Short-Term Rental Investors
The most challenging category. Requires: (1) a building with genuinely STR-permissive CC&Rs, (2) a warrantable building or cash purchase, (3) genuine STR demand in the specific location, and (4) professional management or willingness to self-manage. If all four align, returns can be strong — seasoned STR operators in Old Town Scottsdale quote gross yields of 8%–12% in peak season (October–April), with significant variance in summer. The research burden upfront is substantial; the payoff when the right building is found can justify it.
The East Valley SFR Alternative for Investors
Investors who are condo-curious because of lower entry prices should also evaluate single-family homes in established Gilbert and Chandler neighborhoods at similar price points. Long-term rental SFR in East Valley master plans generally delivers better net yields than comparable-cost condos once HOA fees are removed from the equation, and avoids warrantability, rental cap, and CC&R restriction issues entirely. The tradeoff is more maintenance responsibility and higher entry prices in premium locations.
First-Time Buyer Condo Considerations in Arizona
First-time buyers are drawn to condos for the lower entry price, but the condo-specific financing layers require extra preparation. Here is what first-time buyers need to know before pursuing a condo purchase.
- FHA loan + condo approval: FHA requires that the specific condo complex be FHA-approved (separate from Fannie/Freddie warrantability).

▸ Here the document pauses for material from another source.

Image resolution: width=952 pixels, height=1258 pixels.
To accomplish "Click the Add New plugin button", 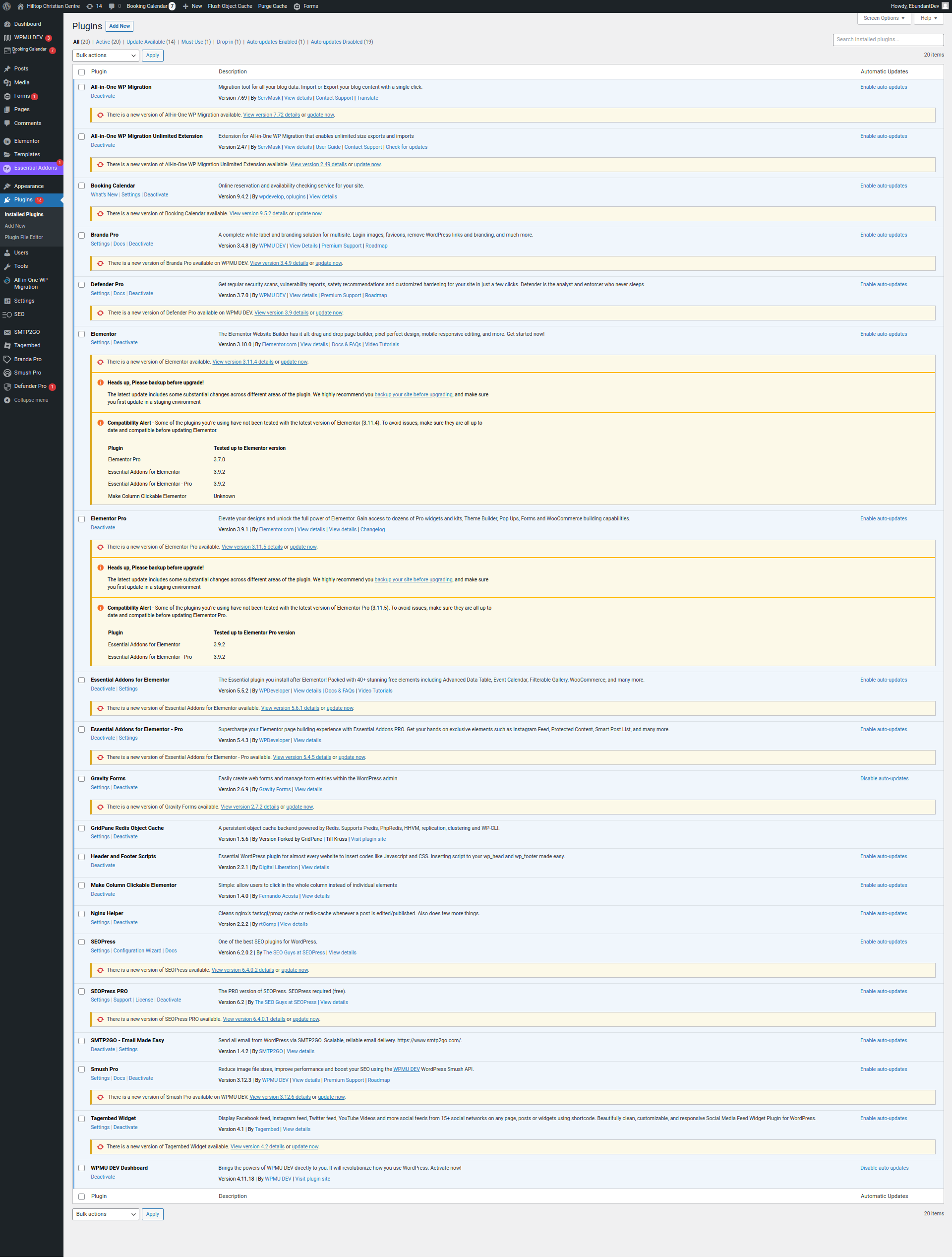I will pos(119,26).
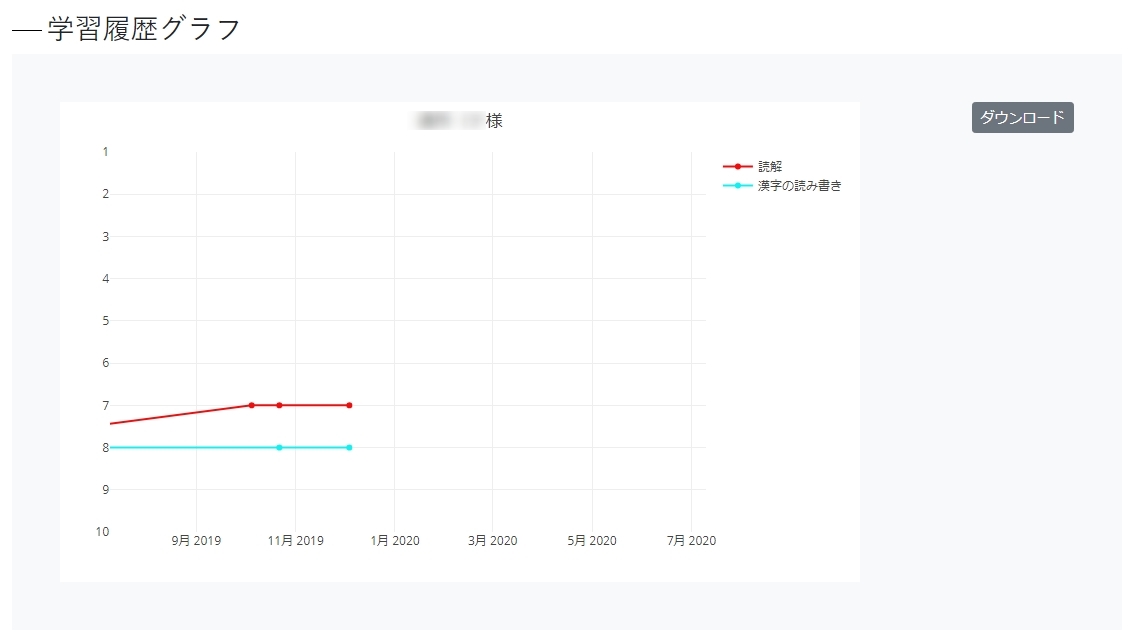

Use the HUD FHA condo approval search tool to verify before making an offer. Your agent or lender can run this check in minutes. Significantly fewer complexes are FHA-approved than warrantable.
- Down payment reality: Conventional on a warrantable condo: 5%–20%. FHA on an FHA-approved condo: 3.5%. Non-warrantable condo: 20%–35% minimum. Know your building’s status before committing to a down payment amount.
- HOA in your debt-to-income: Lenders include the full HOA monthly payment in your DTI calculation. A $450/month HOA fee is treated the same as a $450/month car payment in your qualification math. This can significantly reduce the purchase price you qualify for compared to a no-HOA SFR at the same income level.
- HOA fee escalation risk: HOA fees can increase annually. Budget for 3%–8% annual HOA fee increases when running your long-term ownership cost projections. An $350/month HOA today may be $500/month in 8 years.
- HO-6 insurance is required: Your lender will require a personal condo owner’s insurance policy (HO-6) at closing. Budget this into your pre-purchase financial planning — it is not optional and is not included in your HOA assessment.
- Reserve fund adequacy matters: An underfunded reserve on a condo you purchase with 5% down could generate a special assessment that exceeds your down payment. This is a specific risk for lower-down-payment first-time buyers in established but aging complexes. Always review the reserve fund study.
For first-time buyers with FHA financing, the universe of viable East Valley condos is narrower than it appears initially. Work with an agent who knows which specific complexes carry FHA approval status and can efficiently direct your search. Spending time touring non-FHA-approved buildings wastes critical decision time and creates emotional attachment to properties you cannot finance.